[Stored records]

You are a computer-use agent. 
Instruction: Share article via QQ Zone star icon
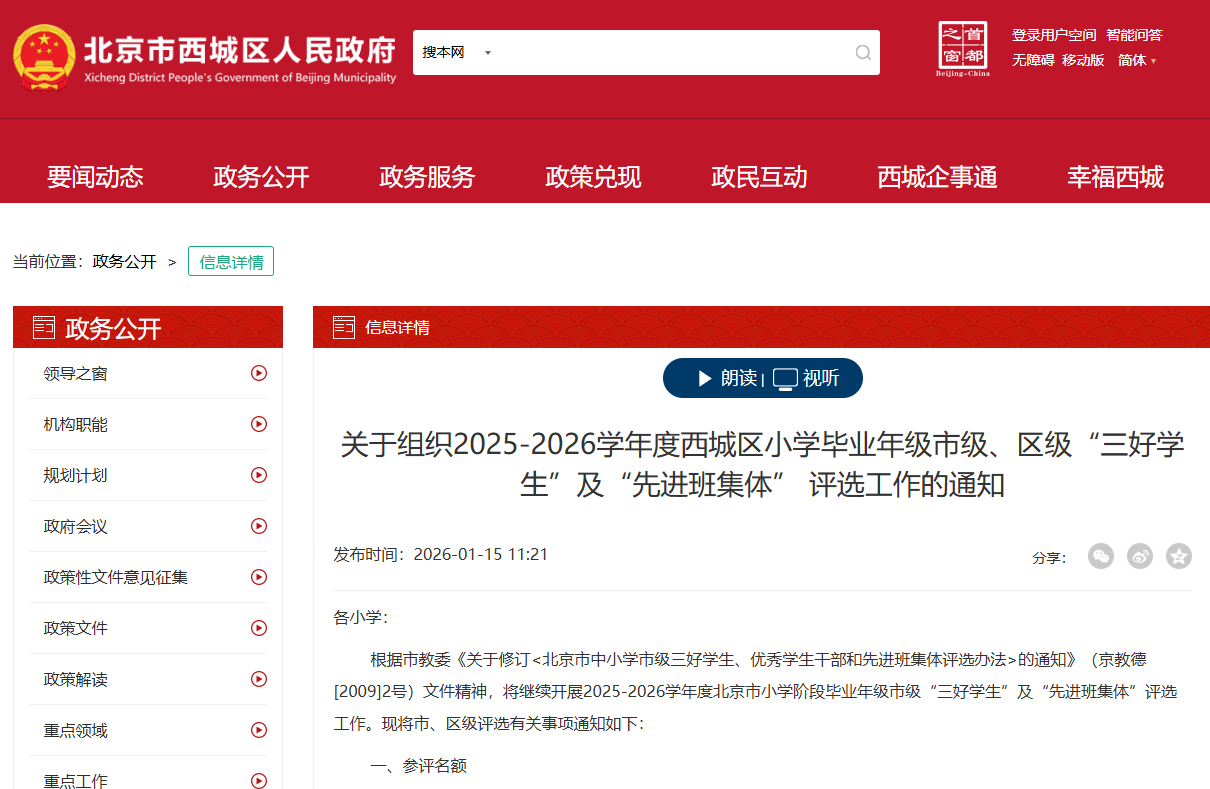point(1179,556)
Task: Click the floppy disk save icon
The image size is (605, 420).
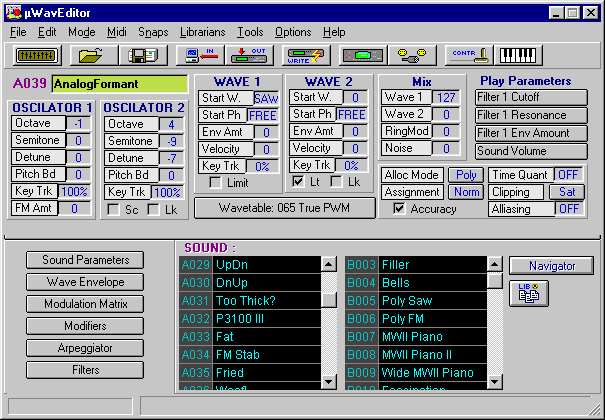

• **The task**
Starting at the line that contains "Task: Click the floppy disk save icon", please write out every line to the end of the entries, inclusive, copied exactly and with pictures omitted.

• **Reply to the task**
Task: Click the floppy disk save icon
The image size is (605, 420).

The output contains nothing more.